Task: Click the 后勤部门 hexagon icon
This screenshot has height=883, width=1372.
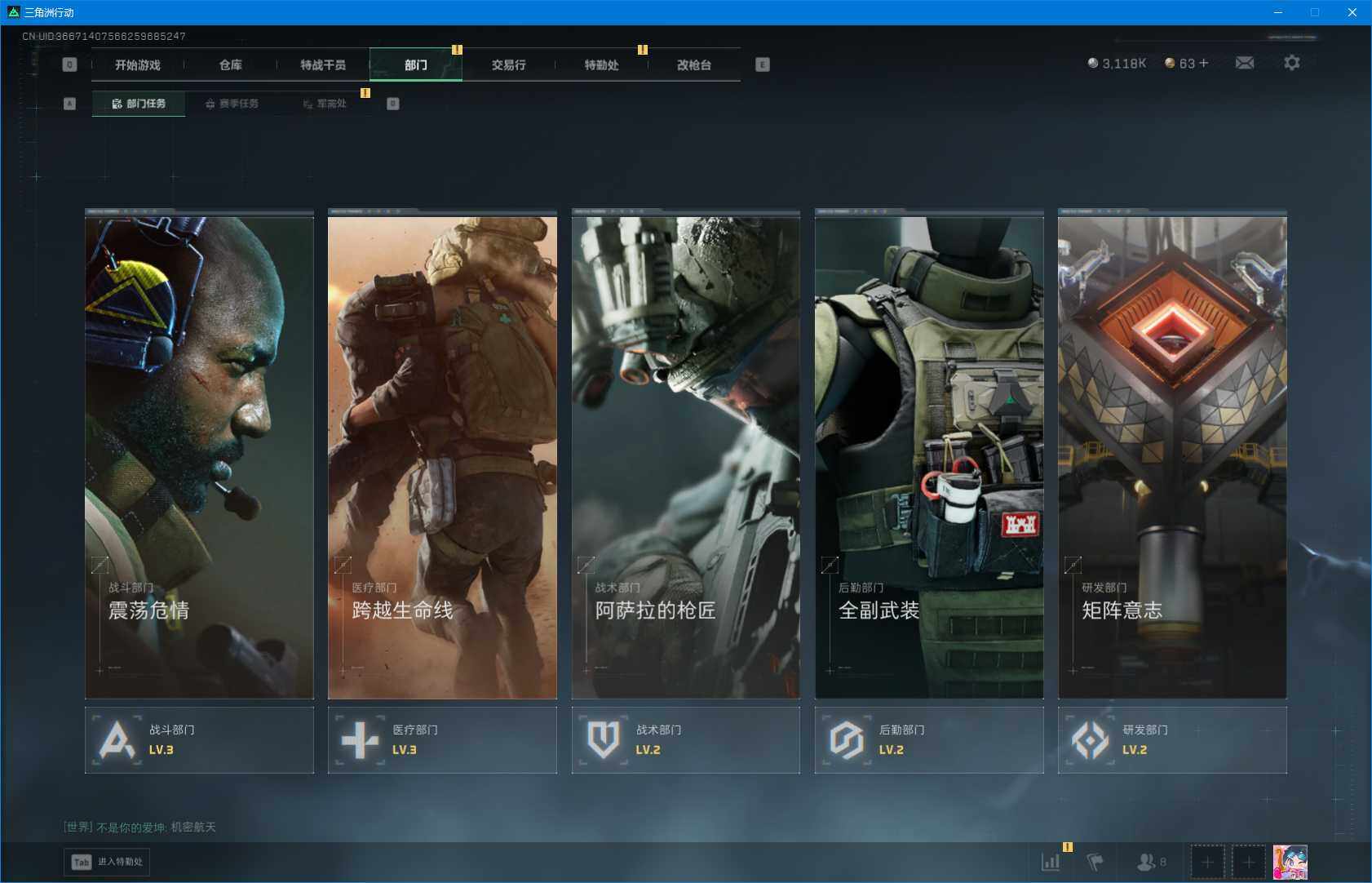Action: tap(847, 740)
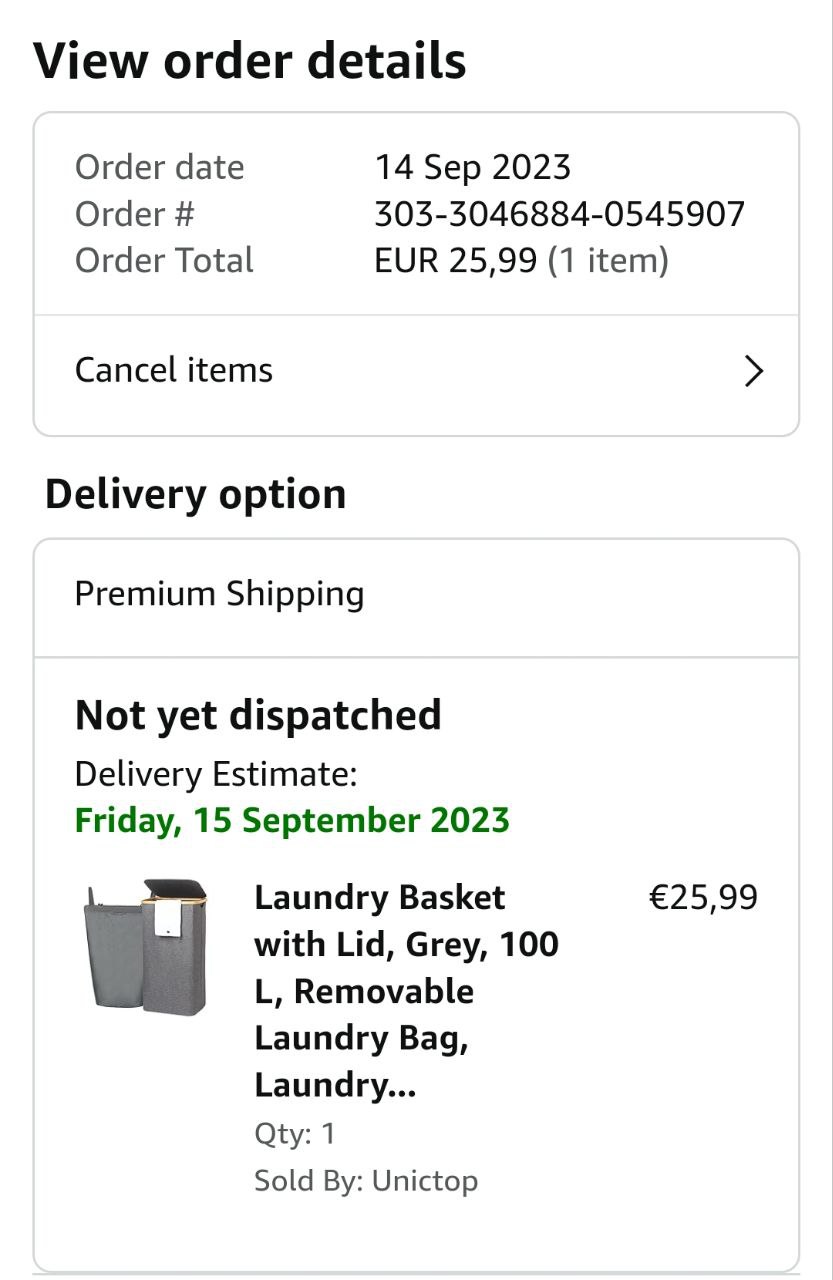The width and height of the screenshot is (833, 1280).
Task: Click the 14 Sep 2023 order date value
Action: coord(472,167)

****************

問題文 :: 上のすべての行を、空行を除いてMarkdownの表に書き直してください。列名は「番号」と「行」とし、画像は答えに含めないでください。

出力結果 ::
| 番号 | 行 |
|---|---|
| 1 | Task: Click the 后勤部门 hexagon icon |
| 2 | This screenshot has height=883, width=1372. |
| 3 | Action: tap(847, 740) |
| 4 | The width and height of the screenshot is (833, 1280). |
| 5 | Task: Click the 14 Sep 2023 order date value |
| 6 | Action: coord(472,167) |